Action Items for Accounts Teams
- Update vendor master data systems to map contractor-payment transaction types to Payment Code 1017 (or the applicable sub-code) for payments from 1 April 2026.
- Brief your TDS return preparer/software vendor — most major platforms are rolling out updated templates that map old section letters to new Section 393 codes automatically; confirm your version is updated before the first quarterly return covering April-June 2026.
- Retain old-format records for FY 2025-26 payments — any contractor payment made before 1 April 2026 continues to be reported under Section 194C in the relevant TDS return (Q4 FY2025-26), even if filed after 1 April 2026.
- No change to TDS certificates issued to contractors in terms of the underlying tax credit — contractors will see the new section/code reference on their Form 26AS-equivalent statement for FY2026-27 payments, but the credit itself works exactly as before.
Frequently Asked Questions
Has the TDS rate on contractor payments changed under the Income-tax Act 2025? ▼
No.
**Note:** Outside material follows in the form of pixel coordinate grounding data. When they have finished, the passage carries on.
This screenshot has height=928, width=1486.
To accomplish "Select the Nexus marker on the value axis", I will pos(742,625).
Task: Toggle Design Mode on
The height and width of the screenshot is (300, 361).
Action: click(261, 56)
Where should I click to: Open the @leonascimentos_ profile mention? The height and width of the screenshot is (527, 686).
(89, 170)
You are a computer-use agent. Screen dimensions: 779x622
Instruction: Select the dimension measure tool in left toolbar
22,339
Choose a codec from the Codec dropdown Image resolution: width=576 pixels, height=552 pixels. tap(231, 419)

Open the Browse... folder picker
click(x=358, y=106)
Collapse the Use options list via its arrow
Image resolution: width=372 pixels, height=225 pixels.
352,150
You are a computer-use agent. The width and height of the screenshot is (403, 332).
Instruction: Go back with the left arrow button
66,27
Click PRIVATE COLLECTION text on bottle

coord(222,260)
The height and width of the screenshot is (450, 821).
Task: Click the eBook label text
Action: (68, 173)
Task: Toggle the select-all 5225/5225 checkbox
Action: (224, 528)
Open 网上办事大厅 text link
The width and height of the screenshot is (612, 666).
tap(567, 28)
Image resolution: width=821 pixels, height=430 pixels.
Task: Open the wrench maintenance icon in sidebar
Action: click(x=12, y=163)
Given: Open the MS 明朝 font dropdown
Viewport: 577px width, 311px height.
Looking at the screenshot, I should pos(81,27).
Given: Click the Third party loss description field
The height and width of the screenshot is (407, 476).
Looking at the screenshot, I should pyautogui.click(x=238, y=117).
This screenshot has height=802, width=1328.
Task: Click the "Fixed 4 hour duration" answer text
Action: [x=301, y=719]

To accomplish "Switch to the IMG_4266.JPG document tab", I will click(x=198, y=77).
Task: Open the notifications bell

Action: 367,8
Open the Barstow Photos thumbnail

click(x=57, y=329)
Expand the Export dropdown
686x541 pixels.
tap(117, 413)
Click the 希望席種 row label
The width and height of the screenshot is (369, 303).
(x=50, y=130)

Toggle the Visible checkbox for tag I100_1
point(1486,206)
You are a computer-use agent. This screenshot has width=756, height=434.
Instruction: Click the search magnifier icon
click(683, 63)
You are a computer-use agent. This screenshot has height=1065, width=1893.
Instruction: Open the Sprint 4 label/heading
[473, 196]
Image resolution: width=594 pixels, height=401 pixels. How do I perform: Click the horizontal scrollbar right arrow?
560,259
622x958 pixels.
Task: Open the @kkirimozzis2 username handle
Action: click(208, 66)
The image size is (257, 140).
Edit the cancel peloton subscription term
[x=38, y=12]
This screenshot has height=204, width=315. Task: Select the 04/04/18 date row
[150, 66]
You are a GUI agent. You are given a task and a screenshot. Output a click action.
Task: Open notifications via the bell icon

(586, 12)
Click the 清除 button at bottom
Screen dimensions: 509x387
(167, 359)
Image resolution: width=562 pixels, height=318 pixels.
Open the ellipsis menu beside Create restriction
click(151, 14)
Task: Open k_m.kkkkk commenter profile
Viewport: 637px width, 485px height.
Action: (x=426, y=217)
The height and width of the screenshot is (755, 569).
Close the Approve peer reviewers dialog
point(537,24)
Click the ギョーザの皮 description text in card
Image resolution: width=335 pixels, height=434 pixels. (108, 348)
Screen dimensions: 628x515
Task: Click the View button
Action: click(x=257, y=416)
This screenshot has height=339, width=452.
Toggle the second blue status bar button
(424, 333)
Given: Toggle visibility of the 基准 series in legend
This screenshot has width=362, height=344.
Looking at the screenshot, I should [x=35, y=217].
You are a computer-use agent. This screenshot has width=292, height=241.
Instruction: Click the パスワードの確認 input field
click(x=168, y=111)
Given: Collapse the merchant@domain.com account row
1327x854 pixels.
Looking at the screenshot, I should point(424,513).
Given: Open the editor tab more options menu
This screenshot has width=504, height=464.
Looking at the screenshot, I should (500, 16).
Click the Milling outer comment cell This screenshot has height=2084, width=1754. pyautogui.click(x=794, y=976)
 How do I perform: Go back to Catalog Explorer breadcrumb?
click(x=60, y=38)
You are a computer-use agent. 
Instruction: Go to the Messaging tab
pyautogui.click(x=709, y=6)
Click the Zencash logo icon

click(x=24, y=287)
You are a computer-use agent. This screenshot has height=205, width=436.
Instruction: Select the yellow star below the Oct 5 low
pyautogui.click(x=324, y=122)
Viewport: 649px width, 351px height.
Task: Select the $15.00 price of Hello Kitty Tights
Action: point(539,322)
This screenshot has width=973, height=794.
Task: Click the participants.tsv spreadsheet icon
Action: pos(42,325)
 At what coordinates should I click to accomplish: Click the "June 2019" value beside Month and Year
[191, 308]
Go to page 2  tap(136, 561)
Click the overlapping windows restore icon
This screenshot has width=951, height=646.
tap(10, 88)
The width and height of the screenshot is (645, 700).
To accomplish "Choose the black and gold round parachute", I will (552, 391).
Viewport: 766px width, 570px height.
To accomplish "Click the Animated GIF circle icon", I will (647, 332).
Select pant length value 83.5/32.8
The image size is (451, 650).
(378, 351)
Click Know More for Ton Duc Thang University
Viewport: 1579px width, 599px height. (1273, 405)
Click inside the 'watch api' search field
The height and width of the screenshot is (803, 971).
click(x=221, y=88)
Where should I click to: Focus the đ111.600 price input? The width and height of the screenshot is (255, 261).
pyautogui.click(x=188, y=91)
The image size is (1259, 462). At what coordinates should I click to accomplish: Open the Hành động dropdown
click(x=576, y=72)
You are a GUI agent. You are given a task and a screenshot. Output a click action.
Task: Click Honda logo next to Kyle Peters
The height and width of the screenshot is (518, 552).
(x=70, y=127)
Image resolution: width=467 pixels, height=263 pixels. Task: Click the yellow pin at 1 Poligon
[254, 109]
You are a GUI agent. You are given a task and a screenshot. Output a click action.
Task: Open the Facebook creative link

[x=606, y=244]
The TDS rates on payments to resident contractors — 1% where the payee is an individual or HUF, and 2% for other payees (companies, firms, etc.) — remain unchanged. Only the citation changes: this transaction type is now identified as Section 393(1), Table Sl. No. 6(i), Payment Code 1017, instead of the old Section 194C.
Do the ₹30,000 and ₹1,00,000 thresholds for TDS on contractor payments still apply? ▼
Yes, these thresholds — TDS applies if a single payment to a contractor exceeds ₹30,000, or if the aggregate of payments during the financial year exceeds ₹1,00,000 — are reported to be carried forward unchanged under the Income-tax Act, 2025's Section 393 framework for contractor payments.
From when do I need to start using Payment Code 1017 instead of Section 194C? ▼
Payment Code 1017 (Section 393(1), Sl. No. 6(i)) applies to TDS on contractor payments made on or after 1 April 2026, since the Income-tax Act, 2025 takes effect from that date. TDS on payments made before 1 April 2026 — including the Q4 FY2025-26 quarter — continues to be reported under Section 194C, even if the TDS return itself is filed after 1 April 2026.